What this result means

A back-end DTI at or below 36% sits inside the conventional comfort zone and leaves room in most budgets. Between 36% and 43% you are above the classic guideline but still within the ceiling many qualified mortgages use, so approval is common with steady income or reserves. Above 43% the options narrow, and above 50% the debt load is high enough that most lenders decline without strong compensating factors. Front-end DTI is a separate read: housing alone above 28% can strain a budget even when the back-end ratio looks fine. These limits vary by loan program (FHA, VA, and conventional differ) and by lender, and DTI uses gross income, so a ratio that qualifies can still feel tight after taxes.
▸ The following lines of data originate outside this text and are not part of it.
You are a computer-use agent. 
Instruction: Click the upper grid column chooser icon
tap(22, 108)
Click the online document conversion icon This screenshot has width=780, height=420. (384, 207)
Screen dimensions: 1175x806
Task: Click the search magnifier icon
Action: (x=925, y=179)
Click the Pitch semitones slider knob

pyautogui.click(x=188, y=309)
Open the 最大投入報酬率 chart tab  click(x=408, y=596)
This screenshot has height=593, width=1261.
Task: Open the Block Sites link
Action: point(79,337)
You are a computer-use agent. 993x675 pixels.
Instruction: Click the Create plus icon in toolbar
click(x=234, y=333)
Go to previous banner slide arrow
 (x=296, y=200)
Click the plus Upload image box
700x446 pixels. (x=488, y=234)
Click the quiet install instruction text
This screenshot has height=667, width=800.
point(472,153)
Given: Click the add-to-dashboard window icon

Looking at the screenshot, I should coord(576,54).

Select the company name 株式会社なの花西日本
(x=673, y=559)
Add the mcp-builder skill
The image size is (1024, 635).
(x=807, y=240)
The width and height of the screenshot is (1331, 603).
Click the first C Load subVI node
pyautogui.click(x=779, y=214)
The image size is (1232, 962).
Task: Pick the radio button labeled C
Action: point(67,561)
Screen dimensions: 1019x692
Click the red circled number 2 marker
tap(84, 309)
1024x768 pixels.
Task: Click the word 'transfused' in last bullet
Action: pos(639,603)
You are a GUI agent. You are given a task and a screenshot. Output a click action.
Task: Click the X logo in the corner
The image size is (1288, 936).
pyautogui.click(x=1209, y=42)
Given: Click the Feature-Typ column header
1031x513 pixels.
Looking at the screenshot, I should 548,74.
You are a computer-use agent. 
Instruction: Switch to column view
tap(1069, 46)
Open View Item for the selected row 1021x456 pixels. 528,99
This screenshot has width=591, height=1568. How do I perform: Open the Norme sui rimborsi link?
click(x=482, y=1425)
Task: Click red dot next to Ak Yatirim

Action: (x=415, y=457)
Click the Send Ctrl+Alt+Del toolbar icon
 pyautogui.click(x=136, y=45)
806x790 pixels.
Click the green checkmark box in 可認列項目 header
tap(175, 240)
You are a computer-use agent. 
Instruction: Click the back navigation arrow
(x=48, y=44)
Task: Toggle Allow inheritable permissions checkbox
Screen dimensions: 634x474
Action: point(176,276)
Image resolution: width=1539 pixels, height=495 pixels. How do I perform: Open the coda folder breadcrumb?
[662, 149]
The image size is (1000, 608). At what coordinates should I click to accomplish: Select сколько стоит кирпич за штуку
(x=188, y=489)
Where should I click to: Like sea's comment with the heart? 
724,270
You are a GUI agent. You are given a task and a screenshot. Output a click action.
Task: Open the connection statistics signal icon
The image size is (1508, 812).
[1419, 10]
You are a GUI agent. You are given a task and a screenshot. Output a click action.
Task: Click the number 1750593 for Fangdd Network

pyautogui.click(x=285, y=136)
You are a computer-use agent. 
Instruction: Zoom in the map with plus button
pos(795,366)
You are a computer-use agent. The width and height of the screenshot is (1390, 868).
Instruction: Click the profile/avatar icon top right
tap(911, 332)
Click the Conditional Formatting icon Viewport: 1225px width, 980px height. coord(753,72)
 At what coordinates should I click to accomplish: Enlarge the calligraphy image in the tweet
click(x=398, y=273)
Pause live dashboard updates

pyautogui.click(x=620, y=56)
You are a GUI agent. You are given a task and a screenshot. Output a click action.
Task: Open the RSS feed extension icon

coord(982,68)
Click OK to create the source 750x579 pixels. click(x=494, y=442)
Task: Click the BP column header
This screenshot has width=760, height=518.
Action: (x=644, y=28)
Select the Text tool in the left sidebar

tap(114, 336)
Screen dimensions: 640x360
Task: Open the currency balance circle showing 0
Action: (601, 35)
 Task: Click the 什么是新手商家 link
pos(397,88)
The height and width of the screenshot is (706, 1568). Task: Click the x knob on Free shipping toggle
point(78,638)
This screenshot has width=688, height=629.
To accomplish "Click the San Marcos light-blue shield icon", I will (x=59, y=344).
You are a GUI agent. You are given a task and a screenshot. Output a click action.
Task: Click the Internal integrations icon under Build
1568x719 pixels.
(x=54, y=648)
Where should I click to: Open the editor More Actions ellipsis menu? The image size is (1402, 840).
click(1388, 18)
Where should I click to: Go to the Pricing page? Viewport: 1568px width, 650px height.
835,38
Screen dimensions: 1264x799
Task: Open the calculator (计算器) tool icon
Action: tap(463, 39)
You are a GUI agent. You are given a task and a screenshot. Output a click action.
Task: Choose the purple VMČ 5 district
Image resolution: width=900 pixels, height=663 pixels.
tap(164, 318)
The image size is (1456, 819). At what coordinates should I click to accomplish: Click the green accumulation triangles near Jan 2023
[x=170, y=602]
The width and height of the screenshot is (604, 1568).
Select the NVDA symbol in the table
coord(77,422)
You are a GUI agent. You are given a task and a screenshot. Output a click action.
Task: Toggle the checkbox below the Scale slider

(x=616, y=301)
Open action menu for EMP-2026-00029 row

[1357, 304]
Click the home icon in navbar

This is an estimate for education, not a loan approval or financial advice.

Assumptions

  • Front-end DTI is your proposed monthly housing payment divided by your gross monthly income, times 100. The housing payment should be the full cost (principal, interest, taxes, insurance, plus any PMI and HOA dues), not just principal and interest.
  • Back-end DTI adds all your other monthly debt payments (car loans, student loans, and minimum credit card payments) to the housing payment, then divides by the same gross monthly income. Because it includes the housing payment, the back-end ratio always equals or exceeds the front-end ratio.
  • Gross monthly income is income before taxes and deductions. DTI uses gross, not take-home, income, so a ratio that qualifies can still feel tight in practice once taxes and everyday expenses come out.
  • Neither ratio is clamped: if your total debt exceeds your income the back-end DTI is reported above 100 percent rather than capped. When income is zero the ratios are undefined and shown as not applicable rather than dividing by zero.
  • The room before the 36 percent line is the allowable total debt at 36 percent of income, minus your existing other debts and your current housing payment. It is not floored, so a negative figure means your back-end DTI is already above 36 percent and you would need to cut debt to get back under it.
  • The bands used are the 28/36 rule (front-end 28 percent, back-end 36 percent conventional comfort), a 43 percent common qualified-mortgage back-end ceiling, and 50 percent as stretch territory. All ratios are rounded to two decimals.
  • Actual DTI limits and how each is measured vary by loan program (FHA, VA, USDA, and conventional differ) and by lender, and strong credit, reserves, or a large down payment can push approvals higher. This is an estimate for educational purposes only, not a loan approval, a pre-qualification, or financial, legal, or tax advice.

Key terms

Definitions for the terms this calculator uses, in our finance glossary .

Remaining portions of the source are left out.